• [Task statement] Look through the entries below and count the lines with "will" in them; the reply is the number alone.
################
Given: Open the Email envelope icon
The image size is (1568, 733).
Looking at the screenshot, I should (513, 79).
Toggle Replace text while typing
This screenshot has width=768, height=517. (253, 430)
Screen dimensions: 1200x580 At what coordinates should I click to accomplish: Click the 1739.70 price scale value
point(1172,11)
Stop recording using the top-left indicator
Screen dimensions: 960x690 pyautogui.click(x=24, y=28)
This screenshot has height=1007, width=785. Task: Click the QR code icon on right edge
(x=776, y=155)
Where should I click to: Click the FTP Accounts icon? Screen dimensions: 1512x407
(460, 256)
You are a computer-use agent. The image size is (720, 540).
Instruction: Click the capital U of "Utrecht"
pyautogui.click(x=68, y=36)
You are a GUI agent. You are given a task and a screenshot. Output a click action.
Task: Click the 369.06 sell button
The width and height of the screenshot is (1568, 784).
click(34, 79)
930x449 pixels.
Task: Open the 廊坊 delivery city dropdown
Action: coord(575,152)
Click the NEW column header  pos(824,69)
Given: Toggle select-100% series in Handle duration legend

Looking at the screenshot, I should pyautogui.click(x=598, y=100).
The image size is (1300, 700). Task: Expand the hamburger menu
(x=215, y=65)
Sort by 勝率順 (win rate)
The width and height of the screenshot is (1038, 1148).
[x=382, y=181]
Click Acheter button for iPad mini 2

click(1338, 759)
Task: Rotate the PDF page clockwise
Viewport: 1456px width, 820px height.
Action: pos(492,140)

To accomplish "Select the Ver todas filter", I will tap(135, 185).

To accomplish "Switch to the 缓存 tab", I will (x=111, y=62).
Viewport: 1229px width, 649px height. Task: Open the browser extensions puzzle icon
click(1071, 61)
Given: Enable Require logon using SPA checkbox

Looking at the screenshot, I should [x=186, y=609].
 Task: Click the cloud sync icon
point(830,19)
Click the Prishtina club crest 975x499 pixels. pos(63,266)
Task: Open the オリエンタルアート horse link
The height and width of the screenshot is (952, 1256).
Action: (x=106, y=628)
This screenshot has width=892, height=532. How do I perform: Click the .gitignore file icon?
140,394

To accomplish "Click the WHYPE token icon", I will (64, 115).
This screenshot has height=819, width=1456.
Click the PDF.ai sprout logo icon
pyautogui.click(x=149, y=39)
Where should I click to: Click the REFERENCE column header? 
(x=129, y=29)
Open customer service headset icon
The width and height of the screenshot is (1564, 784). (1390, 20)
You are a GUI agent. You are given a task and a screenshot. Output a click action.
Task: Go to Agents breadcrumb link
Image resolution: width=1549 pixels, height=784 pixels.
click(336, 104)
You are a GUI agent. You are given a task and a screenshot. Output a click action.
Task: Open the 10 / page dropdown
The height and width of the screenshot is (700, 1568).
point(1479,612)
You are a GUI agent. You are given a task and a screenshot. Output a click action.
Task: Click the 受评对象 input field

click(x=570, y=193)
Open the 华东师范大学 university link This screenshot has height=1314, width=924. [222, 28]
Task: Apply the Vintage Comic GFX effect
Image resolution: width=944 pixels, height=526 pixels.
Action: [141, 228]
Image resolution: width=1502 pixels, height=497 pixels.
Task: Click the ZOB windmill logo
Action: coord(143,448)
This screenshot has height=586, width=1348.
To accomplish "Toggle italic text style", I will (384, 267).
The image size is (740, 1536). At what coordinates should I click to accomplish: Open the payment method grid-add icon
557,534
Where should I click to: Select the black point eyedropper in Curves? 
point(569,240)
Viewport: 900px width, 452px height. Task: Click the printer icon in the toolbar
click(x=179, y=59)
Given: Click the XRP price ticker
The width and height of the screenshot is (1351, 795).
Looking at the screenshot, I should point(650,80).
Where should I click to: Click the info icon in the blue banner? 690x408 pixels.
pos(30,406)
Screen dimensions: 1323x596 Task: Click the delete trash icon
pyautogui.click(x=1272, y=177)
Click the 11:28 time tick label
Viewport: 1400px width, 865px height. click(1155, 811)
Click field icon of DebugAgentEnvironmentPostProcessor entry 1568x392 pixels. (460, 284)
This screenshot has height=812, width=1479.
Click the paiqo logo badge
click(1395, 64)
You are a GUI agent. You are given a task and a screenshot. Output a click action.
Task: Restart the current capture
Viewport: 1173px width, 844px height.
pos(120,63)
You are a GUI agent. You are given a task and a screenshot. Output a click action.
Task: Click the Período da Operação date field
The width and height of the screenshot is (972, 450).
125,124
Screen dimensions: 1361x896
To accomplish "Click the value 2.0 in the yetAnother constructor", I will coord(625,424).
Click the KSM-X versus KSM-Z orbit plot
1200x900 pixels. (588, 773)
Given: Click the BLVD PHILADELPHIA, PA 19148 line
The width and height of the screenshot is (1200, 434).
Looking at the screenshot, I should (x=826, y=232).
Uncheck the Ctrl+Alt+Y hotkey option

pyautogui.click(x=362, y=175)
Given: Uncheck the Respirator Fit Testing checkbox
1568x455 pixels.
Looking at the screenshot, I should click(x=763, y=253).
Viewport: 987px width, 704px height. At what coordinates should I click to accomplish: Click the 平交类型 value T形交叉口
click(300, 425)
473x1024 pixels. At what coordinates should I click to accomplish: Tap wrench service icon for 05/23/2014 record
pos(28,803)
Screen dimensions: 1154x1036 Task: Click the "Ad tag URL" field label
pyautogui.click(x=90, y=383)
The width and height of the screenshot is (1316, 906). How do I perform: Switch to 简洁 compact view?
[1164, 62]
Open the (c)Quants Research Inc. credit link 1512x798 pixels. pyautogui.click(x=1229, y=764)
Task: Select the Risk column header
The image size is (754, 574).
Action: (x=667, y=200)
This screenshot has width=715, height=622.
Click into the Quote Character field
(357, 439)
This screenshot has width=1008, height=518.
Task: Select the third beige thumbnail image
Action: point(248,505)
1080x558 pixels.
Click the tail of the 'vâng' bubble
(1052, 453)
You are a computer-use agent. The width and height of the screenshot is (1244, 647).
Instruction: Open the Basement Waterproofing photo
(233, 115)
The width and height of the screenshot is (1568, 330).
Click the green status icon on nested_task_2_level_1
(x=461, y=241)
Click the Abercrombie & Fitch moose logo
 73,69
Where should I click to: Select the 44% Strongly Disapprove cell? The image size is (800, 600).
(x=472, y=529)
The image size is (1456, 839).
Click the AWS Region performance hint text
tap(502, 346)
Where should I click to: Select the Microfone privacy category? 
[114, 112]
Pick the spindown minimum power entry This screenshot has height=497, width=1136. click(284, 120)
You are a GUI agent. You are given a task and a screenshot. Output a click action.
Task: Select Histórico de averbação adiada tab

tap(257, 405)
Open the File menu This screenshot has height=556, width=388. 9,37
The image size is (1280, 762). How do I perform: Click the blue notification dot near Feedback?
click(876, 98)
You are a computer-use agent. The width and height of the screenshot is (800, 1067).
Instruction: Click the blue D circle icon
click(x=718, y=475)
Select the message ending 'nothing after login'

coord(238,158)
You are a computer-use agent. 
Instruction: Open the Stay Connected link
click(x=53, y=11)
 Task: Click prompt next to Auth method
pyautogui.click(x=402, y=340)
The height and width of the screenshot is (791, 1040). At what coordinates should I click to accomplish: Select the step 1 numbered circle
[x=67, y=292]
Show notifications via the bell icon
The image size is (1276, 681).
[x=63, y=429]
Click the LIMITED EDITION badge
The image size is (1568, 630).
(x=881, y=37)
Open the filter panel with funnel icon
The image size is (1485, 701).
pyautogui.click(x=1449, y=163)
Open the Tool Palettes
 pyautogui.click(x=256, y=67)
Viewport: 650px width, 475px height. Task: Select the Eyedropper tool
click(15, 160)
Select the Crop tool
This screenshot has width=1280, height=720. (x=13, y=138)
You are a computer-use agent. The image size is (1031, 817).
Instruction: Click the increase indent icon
################
• [Result] 5